28 Dec The State of ART 2019
As we prepare to welcome a new year, several recent events point to growing worldwide acceptance of, access to and affordability of assisted reproductive technology.
The government of Ireland will, for the first time in history, allocate €1 million in 2019 to provide assisted reproductive services through the national health system, according to The Irish Times. Irish Minister for Health Simon Harris said the Department of Health’s new In Vitro Fertilisation (IVF) Fund will provide Irish couples who are infertile up to €4,500 for IVF services, which cost up to €5,000 per attempt.
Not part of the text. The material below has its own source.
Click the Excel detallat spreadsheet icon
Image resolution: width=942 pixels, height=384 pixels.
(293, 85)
Sadly, Ireland is less advanced when it comes to surrogacy law: the General Scheme of the Assisted Human Reproduction Bill 2017 allows only “altruistic” surrogacy, in which the surrogate is not compensated. Thanks to stiff legal restrictions on surrogacy in Ireland, most Irish intended parents continue to travel to other countries, such as Ukraine, for surrogacy.
Iran’s government also made headlines this week, with the announcement that its Ministry of Health will provide funding for infertility treatment. According to The Tehran Times, treatment of infertile couples is a national priority, in support of governmental goals for population growth.
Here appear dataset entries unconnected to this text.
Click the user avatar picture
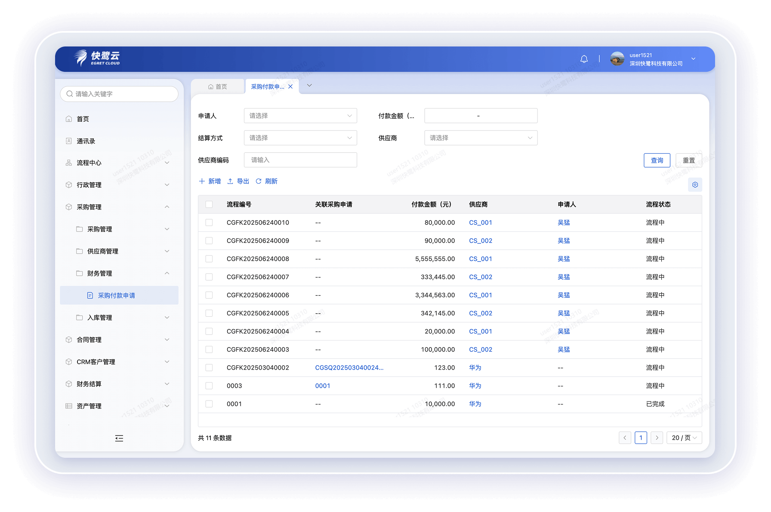Image resolution: width=771 pixels, height=512 pixels. [617, 59]
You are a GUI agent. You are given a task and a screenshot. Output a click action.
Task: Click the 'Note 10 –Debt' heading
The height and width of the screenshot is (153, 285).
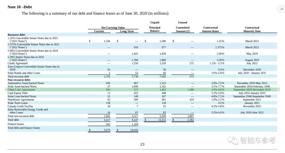click(x=20, y=7)
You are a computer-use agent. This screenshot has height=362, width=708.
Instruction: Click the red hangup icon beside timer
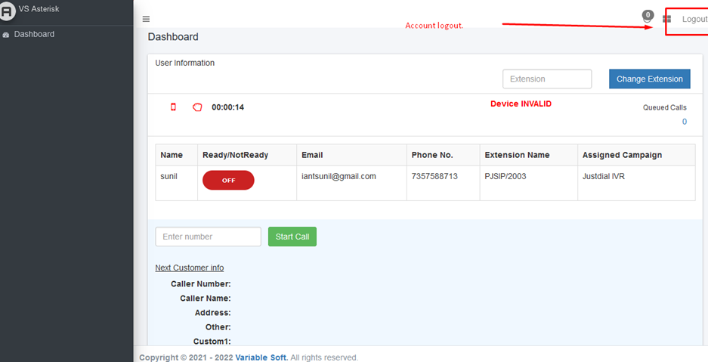(197, 107)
And Singapore’s high court just ruled that a gay father, whose biologically related son was born via IVF and surrogacy in the United States in 2014, may legally adopt his son, overturning a lower court ruling nearly a year ago. The dad and his partner, both of Singapore, turned to international surrogacy because laws in the politically and socially conservative nation-state did not allow a gay man to adopt a child. Although the single-parent adoption procedure will mean only one of the dads is the legal parent, the couple hopes it will enable their son to obtain Singaporean citizenship, which had previously been denied. Prior to the ruling, the child was allowed to remain in Singapore on a dependent’s pass that had to be renewed twice a year, according to media reports.
All three of these events occurred in places where society and government institutions have traditionally been resistant to reproductive technology and non-traditional family structures. Unquestionably, assisted reproductive technology, created in response to societal need and human desire to procreate, has the capacity to transform society. Egg and sperm donation, surrogacy and IVF have expanded the concepts of parenthood and family. The availability of ART reduces the stigma of infertility and offers infertile individuals who want to parent an alternative to adoption. The use of ART by same-sex couples is steadily upending societal assumptions about who can become a parent. Those types of cultural changes happen slowly, but the steady spread of reproductive technologies to all parts of the globe is encouraging evidence of the power of science and knowledge to create change for the better.
On that promising note, from our International Fertility Law Group “family” to yours, may 2019 bring health, happiness and peace in the knowledge that—sometimes in fits and starts—humanity continues its endless quest for a better future. Happy New Year!